The populist Dutch politician Geert Wilders has been acquitted of inciting hatred of Muslims. The case was seen by many of us as a test of free speech in a country where opposition is increasing to immigration—especially immigration from Muslim countries.
Mr. Wilders is an outspoken critic of immigration in the Netherlands. His Freedom Party is now the third-largest in Holland’s parliament and is helping prop up its minority government. Many of his comments, however, have been controversial.
The judge found that while Wilders’s remarks were sometimes hurtful, shocking or offensive, they were made in the context of a public debate about Muslim integration and multiculturalism, and therefore were not a criminal act.
Wilders has already won concessions from the government on reducing immigration and introducing a ban on Muslim face-veils and burqas, and some believe this verdict has made him stronger politically.
As is happening elsewhere in Europe, from France to Scandinavia, Dutch citizens have started to question their country’s generous immigration policies, and have been worried by ethnic crime and signs that Muslim immigrants have not fully integrated into Dutch society.
The court agreed with a Supreme Court ruling that an offensive statement about someone’s religion was not a criminal offence. Even the prosecution had asked for an acquittal, on the basis that politicians have the right to comment on issues without trying to foment violence or division.

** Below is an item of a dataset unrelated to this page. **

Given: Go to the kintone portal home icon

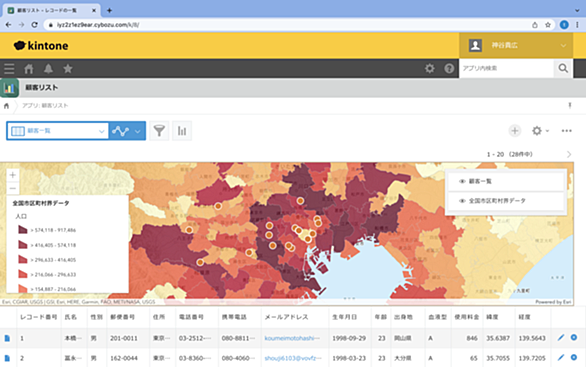Looking at the screenshot, I should (x=29, y=68).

This is a verdict to be applauded by all believers in free speech/expression. Insults should never lead to criminal charges or sanctions by the human rights community. Free speech is one our most fundamental human rights, and is a cornerstone of Western democracy.
Sadly, free speech rights in Canada have been steadily eroded, to the point where some in authority believe truth should not be a valid defence. A verdict such as that in the Wilders case gives us hope that perhaps the tide is turning towards freer speech.